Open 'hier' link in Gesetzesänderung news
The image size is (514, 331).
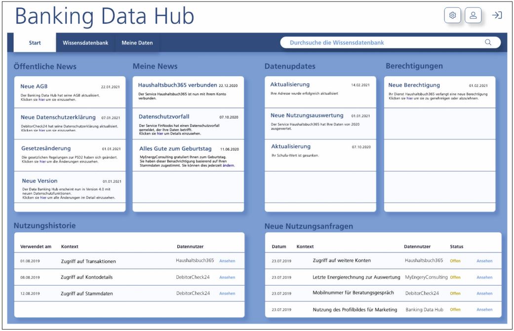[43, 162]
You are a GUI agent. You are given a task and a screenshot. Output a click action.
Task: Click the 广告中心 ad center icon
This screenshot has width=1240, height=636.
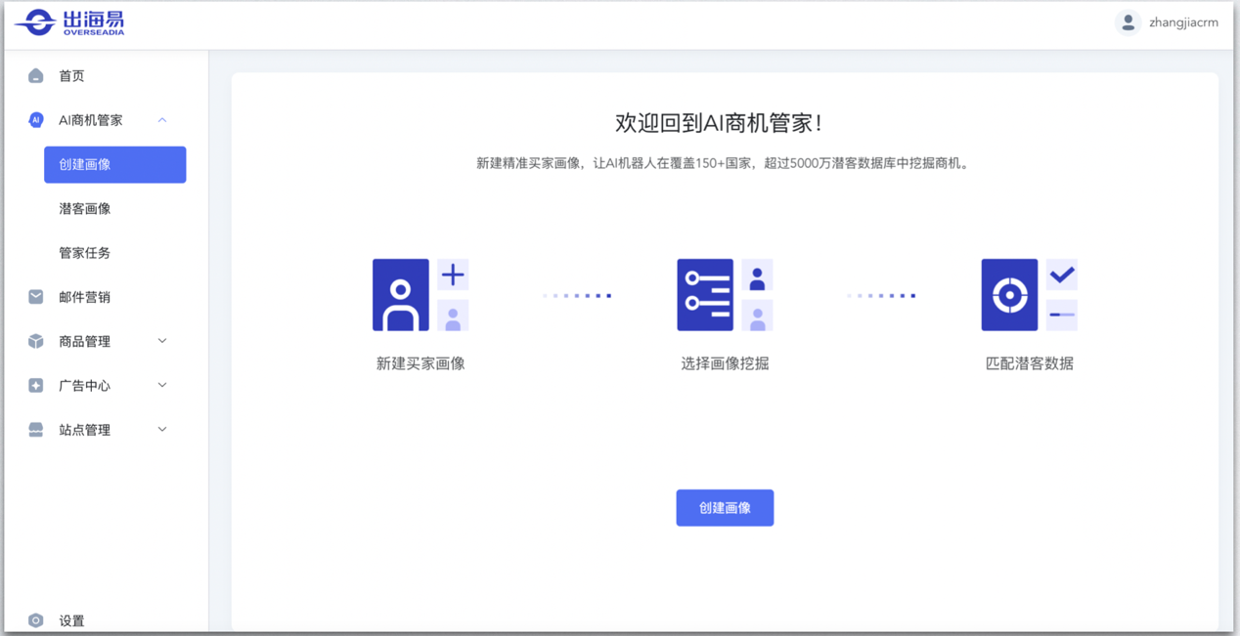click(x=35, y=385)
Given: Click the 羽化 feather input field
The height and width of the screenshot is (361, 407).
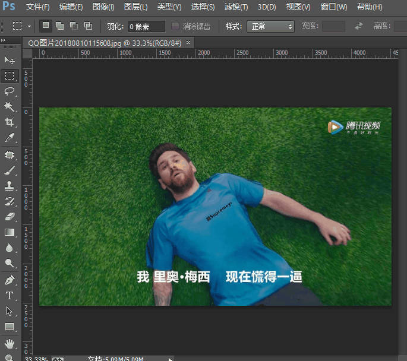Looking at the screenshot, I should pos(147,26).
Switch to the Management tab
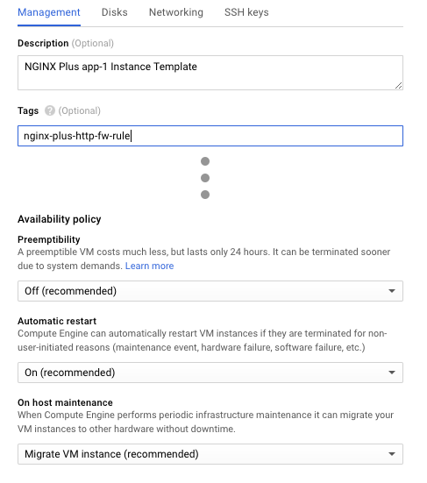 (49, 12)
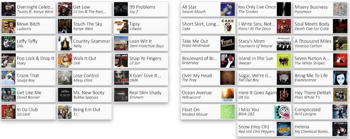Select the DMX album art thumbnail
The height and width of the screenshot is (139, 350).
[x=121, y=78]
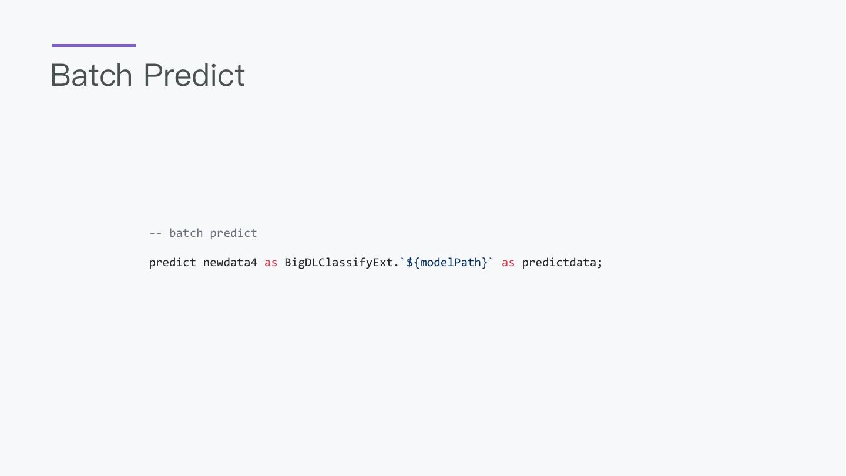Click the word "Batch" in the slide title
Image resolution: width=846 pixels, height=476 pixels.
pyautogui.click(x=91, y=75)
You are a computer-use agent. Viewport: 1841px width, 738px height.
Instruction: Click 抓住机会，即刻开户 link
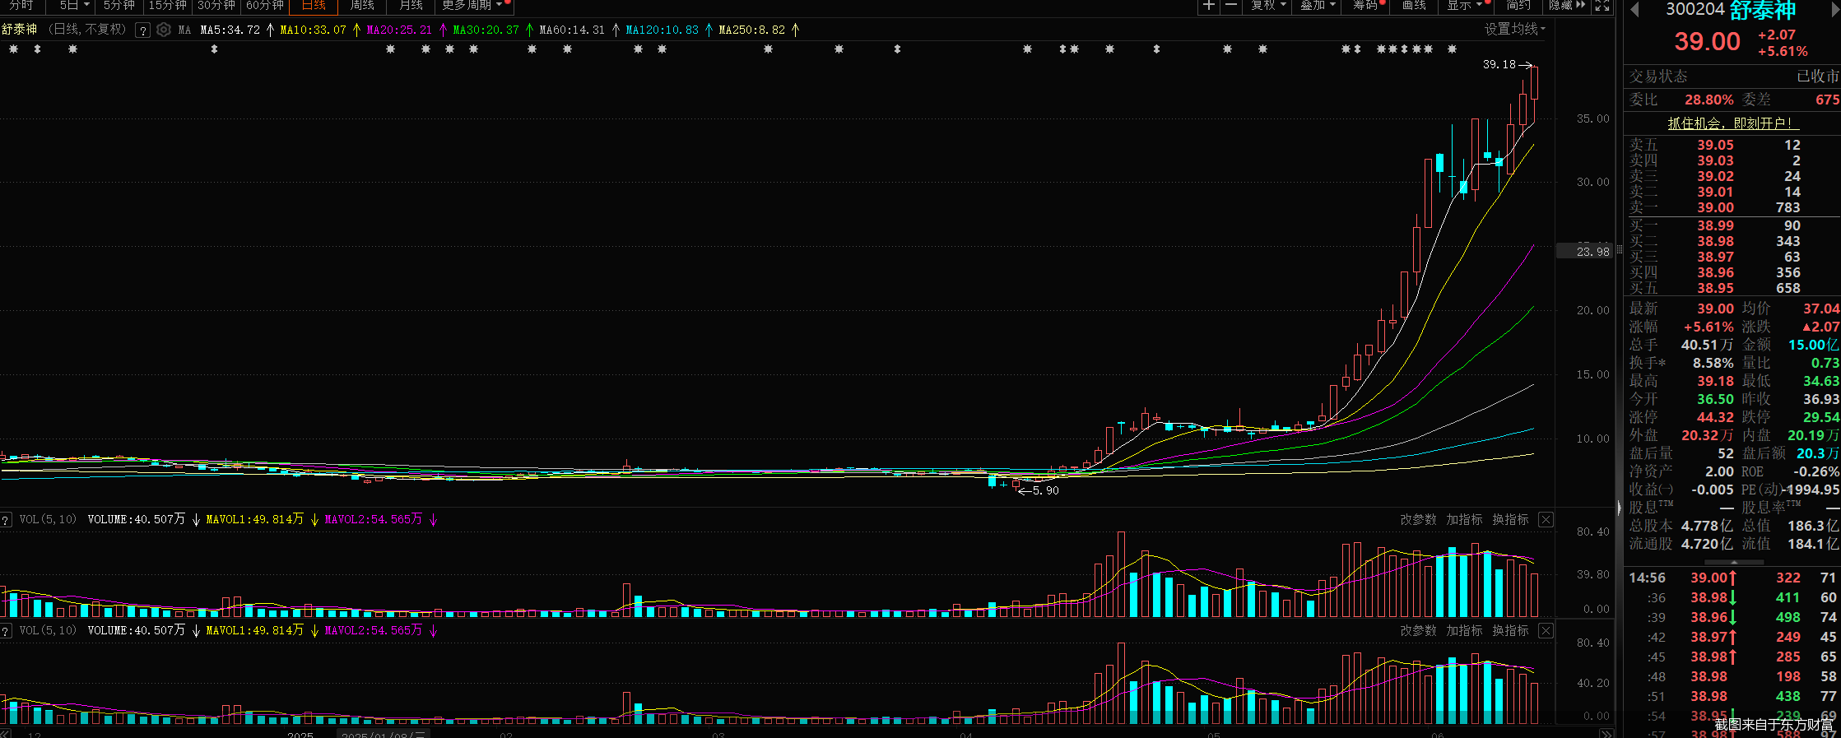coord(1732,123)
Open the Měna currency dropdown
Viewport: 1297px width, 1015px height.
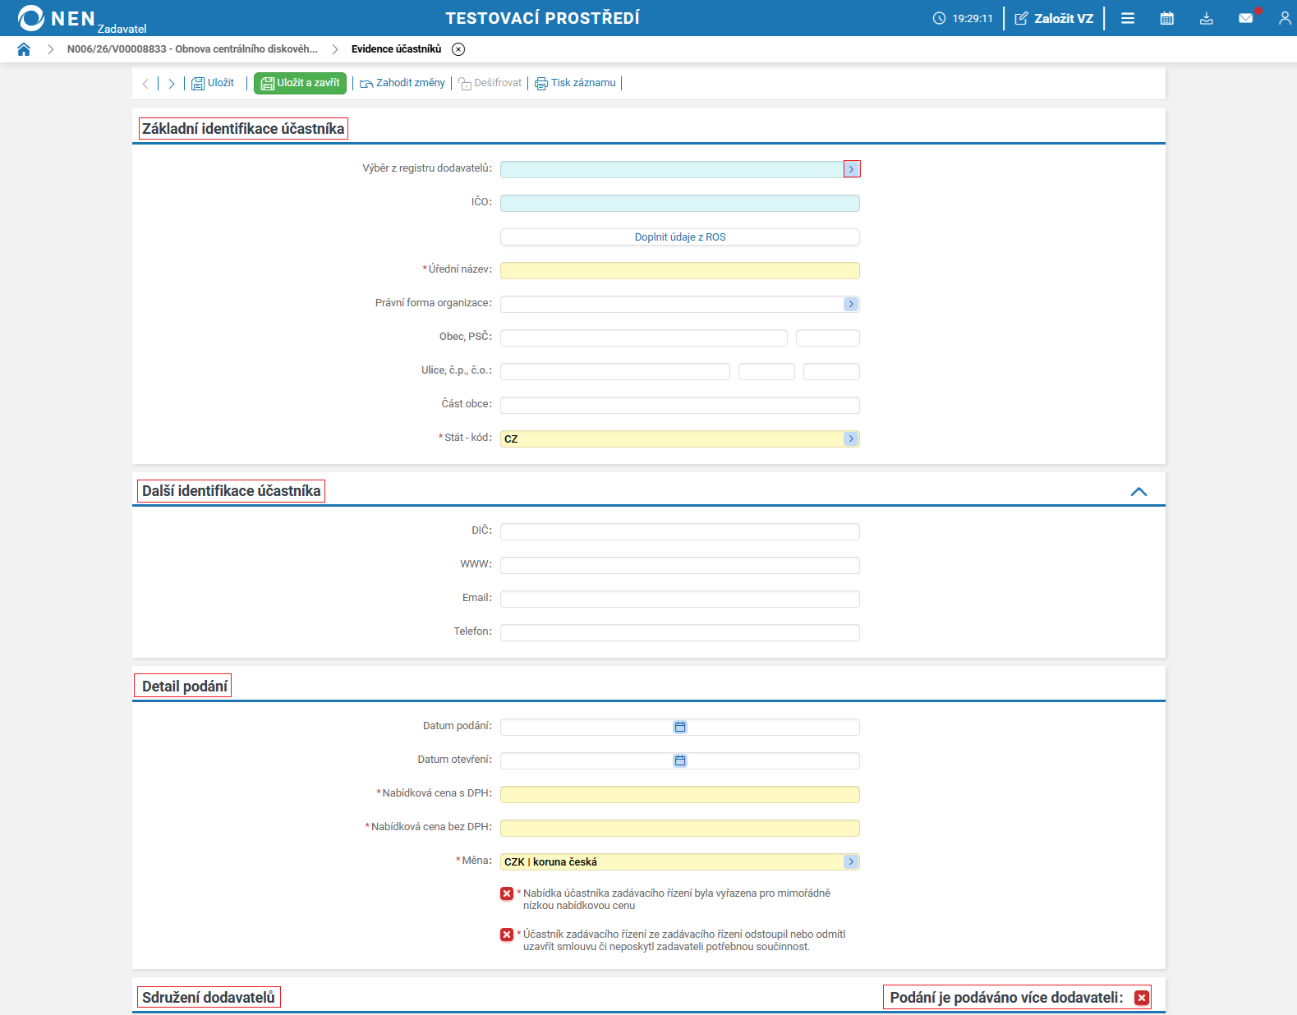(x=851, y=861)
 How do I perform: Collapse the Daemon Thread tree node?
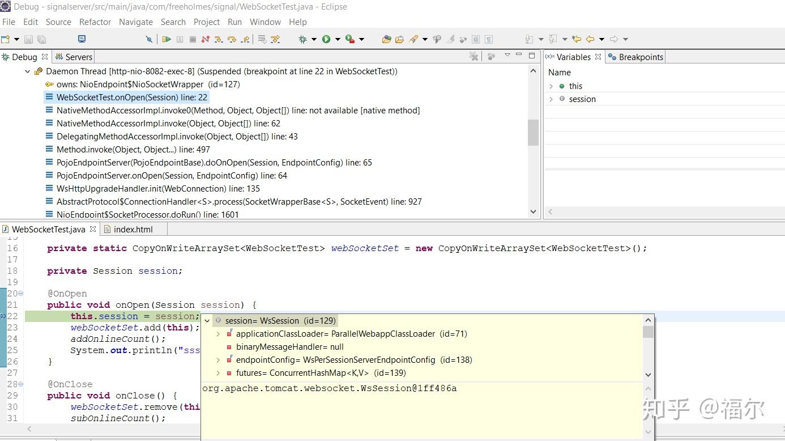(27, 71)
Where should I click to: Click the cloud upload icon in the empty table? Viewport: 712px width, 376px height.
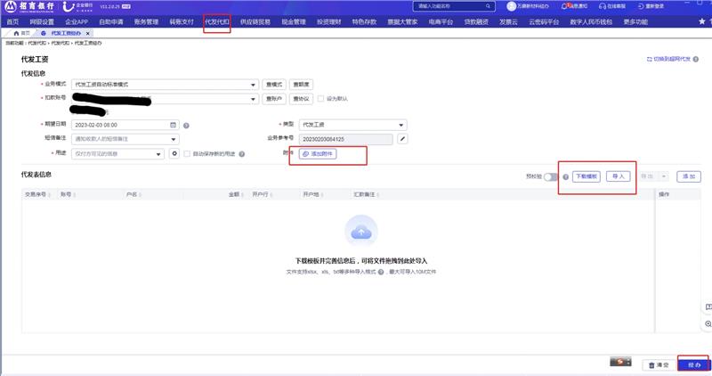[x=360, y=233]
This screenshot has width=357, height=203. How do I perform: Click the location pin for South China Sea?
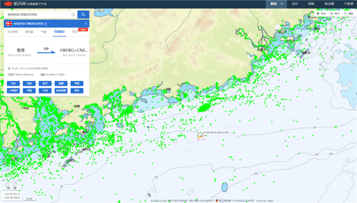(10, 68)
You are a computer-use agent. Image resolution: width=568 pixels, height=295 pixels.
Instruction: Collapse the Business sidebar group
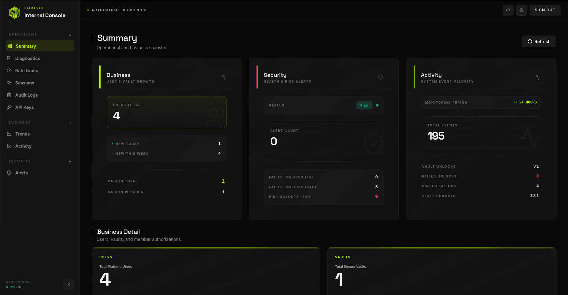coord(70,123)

= Work request =
Restate the material above word for word; pictures do not belong in the copy.

= Response to this task =
Open 'hier' link in Gesetzesänderung news
The image size is (514, 331).
[43, 162]
You are a GUI agent. You are given a task and a screenshot. Output a click action.
Task: Click the 广告中心 ad center icon
This screenshot has width=1240, height=636.
click(x=35, y=385)
Given: Click the 羽化 feather input field
The height and width of the screenshot is (361, 407).
Looking at the screenshot, I should pos(147,26).
Switch to the Management tab
 (49, 12)
Select the DMX album art thumbnail
The height and width of the screenshot is (139, 350).
[x=121, y=78]
Click the word "Batch" in the slide title
Image resolution: width=846 pixels, height=476 pixels.
pyautogui.click(x=91, y=75)
You are a computer-use agent. Viewport: 1841px width, 738px height.
Instruction: Click 抓住机会，即刻开户 link
coord(1732,123)
Open the Měna currency dropdown
Viewport: 1297px width, 1015px height.
(x=851, y=861)
 How do I perform: Collapse the Daemon Thread tree node?
(27, 71)
Where should I click to: Click the cloud upload icon in the empty table? Viewport: 712px width, 376px height.
[x=360, y=233]
This screenshot has width=357, height=203. How do I perform: Click the location pin for South China Sea?
(10, 68)
You are a computer-use agent. Image resolution: width=568 pixels, height=295 pixels.
Instruction: Collapse the Business sidebar group
coord(70,123)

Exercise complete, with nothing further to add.